== Work required ==
Copy the data below word for word, beginning at the line that contains "Tap the dropdown triangle in the Organization" and ending at the line that contains "click(311, 22)", with both of those lines included.

A data block

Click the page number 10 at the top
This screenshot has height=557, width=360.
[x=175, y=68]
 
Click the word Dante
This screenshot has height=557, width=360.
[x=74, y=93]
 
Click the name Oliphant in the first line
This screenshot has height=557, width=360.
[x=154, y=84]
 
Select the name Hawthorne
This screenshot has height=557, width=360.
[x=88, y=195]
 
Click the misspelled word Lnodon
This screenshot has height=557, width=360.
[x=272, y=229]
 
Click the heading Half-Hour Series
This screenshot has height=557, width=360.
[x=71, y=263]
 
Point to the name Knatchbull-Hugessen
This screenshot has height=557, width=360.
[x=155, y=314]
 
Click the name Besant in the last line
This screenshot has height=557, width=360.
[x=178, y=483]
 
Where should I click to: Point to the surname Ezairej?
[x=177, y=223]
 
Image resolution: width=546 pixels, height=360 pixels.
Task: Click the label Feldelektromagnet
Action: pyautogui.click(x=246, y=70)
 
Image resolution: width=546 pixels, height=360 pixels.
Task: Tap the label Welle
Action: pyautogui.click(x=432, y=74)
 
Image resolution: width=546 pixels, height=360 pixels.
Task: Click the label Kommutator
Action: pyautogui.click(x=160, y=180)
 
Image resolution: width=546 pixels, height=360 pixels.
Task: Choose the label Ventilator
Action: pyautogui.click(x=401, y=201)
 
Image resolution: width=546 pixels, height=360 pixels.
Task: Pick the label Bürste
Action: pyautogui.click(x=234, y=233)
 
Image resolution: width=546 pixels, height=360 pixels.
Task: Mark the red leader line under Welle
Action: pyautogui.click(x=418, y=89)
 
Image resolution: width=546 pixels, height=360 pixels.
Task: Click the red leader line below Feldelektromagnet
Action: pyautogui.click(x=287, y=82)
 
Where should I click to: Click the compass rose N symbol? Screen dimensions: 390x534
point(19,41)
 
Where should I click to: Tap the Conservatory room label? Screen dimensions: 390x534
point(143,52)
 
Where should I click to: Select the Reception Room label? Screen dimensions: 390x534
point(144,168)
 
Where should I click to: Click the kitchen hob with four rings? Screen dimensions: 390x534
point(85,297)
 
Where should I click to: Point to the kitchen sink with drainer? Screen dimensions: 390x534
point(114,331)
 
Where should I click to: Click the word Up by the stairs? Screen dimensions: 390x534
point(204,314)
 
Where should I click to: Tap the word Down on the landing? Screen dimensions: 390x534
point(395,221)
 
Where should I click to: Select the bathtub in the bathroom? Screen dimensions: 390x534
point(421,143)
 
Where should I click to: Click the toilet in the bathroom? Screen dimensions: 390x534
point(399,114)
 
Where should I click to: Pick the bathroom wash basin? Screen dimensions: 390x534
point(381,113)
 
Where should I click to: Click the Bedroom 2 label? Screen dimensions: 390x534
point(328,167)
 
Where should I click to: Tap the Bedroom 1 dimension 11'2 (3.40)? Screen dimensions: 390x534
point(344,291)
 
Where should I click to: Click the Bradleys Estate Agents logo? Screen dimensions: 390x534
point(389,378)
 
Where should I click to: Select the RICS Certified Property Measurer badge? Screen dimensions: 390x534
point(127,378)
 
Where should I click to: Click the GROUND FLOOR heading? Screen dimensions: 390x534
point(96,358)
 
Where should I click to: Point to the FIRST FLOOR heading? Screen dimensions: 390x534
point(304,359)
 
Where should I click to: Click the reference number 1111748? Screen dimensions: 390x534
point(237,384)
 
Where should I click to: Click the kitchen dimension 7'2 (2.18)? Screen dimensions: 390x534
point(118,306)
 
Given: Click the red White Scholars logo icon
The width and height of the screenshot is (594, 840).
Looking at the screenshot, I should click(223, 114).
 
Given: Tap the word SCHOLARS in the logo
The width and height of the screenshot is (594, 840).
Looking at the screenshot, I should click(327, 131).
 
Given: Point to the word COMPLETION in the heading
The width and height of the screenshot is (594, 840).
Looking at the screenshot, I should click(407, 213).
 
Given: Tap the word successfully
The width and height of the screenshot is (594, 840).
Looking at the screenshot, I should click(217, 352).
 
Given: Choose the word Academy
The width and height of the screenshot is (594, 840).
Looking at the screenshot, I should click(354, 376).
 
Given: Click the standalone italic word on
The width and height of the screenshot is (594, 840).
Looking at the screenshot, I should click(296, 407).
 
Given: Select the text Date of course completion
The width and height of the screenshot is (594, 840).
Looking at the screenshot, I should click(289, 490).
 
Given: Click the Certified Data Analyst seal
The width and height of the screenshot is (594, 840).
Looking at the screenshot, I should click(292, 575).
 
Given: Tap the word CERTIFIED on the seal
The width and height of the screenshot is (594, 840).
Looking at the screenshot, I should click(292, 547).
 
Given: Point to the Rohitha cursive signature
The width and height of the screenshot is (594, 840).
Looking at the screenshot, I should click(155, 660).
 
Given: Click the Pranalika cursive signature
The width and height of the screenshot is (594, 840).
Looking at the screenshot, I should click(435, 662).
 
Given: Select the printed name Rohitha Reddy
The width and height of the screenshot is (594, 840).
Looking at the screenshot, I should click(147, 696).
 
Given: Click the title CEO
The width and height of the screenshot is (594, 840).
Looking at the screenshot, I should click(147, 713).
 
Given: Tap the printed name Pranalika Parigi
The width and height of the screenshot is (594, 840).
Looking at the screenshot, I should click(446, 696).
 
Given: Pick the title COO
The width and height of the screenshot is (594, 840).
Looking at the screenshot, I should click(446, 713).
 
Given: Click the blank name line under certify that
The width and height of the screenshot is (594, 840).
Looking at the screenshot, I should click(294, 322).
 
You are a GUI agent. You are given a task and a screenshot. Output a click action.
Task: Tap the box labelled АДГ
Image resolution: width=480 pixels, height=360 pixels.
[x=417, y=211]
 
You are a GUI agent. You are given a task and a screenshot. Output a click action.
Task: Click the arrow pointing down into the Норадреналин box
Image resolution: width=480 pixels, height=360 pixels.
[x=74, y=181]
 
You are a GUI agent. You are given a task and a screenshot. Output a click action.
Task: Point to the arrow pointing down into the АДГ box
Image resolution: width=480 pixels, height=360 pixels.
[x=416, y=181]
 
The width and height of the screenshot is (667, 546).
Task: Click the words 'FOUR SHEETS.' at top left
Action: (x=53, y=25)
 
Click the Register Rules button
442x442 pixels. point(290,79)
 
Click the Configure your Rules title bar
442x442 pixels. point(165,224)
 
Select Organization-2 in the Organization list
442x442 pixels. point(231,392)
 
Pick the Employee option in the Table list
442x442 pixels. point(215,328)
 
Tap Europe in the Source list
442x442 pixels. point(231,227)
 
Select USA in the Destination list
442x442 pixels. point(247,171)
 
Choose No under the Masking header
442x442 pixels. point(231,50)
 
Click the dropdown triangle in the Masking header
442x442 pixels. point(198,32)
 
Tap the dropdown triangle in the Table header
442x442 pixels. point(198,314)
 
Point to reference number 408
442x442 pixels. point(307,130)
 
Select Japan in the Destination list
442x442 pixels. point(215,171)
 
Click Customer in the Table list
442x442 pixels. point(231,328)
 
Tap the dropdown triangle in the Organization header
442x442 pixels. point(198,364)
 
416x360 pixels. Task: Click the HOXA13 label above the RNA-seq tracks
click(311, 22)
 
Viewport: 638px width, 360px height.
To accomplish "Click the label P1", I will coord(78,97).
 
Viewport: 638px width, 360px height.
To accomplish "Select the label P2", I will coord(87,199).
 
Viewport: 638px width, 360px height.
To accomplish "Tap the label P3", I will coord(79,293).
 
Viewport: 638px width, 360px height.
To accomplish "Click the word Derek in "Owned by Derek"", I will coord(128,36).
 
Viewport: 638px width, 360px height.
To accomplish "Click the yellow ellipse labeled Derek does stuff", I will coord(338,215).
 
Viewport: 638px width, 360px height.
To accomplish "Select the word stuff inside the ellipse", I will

== Answer ==
Tap the dropdown triangle in the Organization header
442x442 pixels. point(198,364)
 
416x360 pixels. Task: Click the HOXA13 label above the RNA-seq tracks
click(311, 22)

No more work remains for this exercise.